Amazon has a problem with unfairly boosted products with difficult to detect false reviews. Dishonest companies get around Amazon's false review detection systems by using real reviews for other products. This leads to consumers favoring well established brands, reducing competition.
By making the review system more trustworthy, we aim to lower the barrier to entry into the e-commerce market for small businesses and entrepreneurs, increasing consumer choice and reducing prices through market competition.
What it does
Reviews are difficult to classify as real or fake because they use real reviews, however they use completely unrelated products. We identify potentially false reviews by building a machine learning model that classifies reviews to categories of products, which we then compare to the category for the product listing.
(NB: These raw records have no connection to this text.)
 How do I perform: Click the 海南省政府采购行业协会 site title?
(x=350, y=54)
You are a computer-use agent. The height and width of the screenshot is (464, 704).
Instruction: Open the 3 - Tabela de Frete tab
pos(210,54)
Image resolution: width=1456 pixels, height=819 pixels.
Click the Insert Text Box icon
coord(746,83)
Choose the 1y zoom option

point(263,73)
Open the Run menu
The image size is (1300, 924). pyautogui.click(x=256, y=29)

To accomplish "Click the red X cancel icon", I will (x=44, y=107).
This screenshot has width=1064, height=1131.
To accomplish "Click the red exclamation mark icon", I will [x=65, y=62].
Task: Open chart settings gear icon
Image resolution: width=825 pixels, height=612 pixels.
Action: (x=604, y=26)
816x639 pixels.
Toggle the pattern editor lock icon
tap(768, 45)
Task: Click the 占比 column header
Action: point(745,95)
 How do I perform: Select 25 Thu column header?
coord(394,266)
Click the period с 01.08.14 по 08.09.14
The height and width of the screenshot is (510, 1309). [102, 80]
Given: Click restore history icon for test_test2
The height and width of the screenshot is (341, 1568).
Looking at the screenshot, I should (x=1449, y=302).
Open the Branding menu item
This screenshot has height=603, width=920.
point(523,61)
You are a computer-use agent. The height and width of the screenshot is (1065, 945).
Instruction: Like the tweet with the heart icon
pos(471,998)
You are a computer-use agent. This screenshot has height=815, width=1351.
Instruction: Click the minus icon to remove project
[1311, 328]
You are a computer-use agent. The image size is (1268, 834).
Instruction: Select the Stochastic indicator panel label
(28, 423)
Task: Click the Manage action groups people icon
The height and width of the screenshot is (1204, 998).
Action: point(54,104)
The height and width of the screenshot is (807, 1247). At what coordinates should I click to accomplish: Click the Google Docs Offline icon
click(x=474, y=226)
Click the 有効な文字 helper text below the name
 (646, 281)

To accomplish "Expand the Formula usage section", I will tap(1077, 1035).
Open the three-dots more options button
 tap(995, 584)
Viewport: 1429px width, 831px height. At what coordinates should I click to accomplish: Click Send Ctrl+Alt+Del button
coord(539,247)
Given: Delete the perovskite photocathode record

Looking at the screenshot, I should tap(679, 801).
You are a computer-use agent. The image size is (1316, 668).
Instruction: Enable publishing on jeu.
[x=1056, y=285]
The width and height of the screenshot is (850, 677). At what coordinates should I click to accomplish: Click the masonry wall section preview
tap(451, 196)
A "real" review for gloves that is being used to boost the rating for a pair of headphones would be classified as "clothing" and not "electronics".
How We built it
Python , Machine Learning, Webscraping (Selenium / BeautifulSoup), Google Cloud Functions, Google AutoML Natural Language
Dual Model Design:
Custom Model - scikit-learn / TFIDF Vectorizer / Logistic Regression
Google AutoML Natural Language Model
Challenges We ran into
Lack of experience with natural language processing / machine learning, and Google Cloud / MongoDB Training models takes a long time!
Accomplishments that We're proud of
Learned a lot!
What We learned
Machine Learning / NLP, Python, Google Cloud, MongoDB, Preprocessing Datasets with pandas
What's next for FairFilter
Ideal production implementation would be integration by retail platforms such as Amazon.